▶ [COSA FARE]: Trascrivi il passo dell'estratto sulla certificazione che parte da "La certificazione della parità di genere: un" e arriva fino a "posto di lavoro.", cambiando "parità di genere" in "uguaglianza di genere".

▶ [ESTRATTO SELEZIONATO]:
==*==

La certificazione della parità di genere: un intervento per la sostenibilità
Davide Biasco

Autore: Davide Biasco

Categoria: Sostenibilità

29/06/2022

La gender equality nell’ambito delle attività di impresa con riferimento alla prassi di riferimento UNI PdR 125, alla legge n. 162/2021, alla normativa tecnica e alla certificazione della parità di genere sul posto di lavoro.

È di particolare attualità l’argomento della parità di genere (gender equality) nell’ambito delle attività di impresa. Il tema è poi stimolato dalla prospettiva di opportunità legate alla possibilità di ottenere sgravi fiscali ottenendo una certificazione per la quale è stata redatta una prassi di riferimento, la UNI PdR 125 del 2022.

 

Il documento è stato sviluppato dal Tavolo tecnico sulla certificazione, costituito lo scorso ottobre 2021 con decreto del Capo del Dipartimento per le pari opportunità, coordinato dal Dipartimento per le pari opportunità con la partecipazione di rappresentanti del Dipartimento per le politiche della famiglia, del Ministero dell’economia e delle finanze, del Ministero dello sviluppo economico, del Ministero del lavoro e delle politiche sociali e della Consigliera di parità. Uno stimolo specifico è lanciato dalla legge n. 162/2021 che prevede, a partire dal 1° gennaio 2022, la certificazione della parità di genere sul posto di lavoro per eliminare il divario di retribuzione tra uomini e donne.

==*==

▶ [DATI FORNITI]:
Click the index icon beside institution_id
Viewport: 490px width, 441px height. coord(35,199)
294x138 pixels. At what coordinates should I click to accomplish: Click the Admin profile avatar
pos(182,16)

==*==

▶ [RISPOSTA]:
La certificazione della uguaglianza di genere: un intervento per la sostenibilità
Davide Biasco

Autore: Davide Biasco

Categoria: Sostenibilità

29/06/2022

La gender equality nell’ambito delle attività di impresa con riferimento alla prassi di riferimento UNI PdR 125, alla legge n. 162/2021, alla normativa tecnica e alla certificazione della uguaglianza di genere sul posto di lavoro.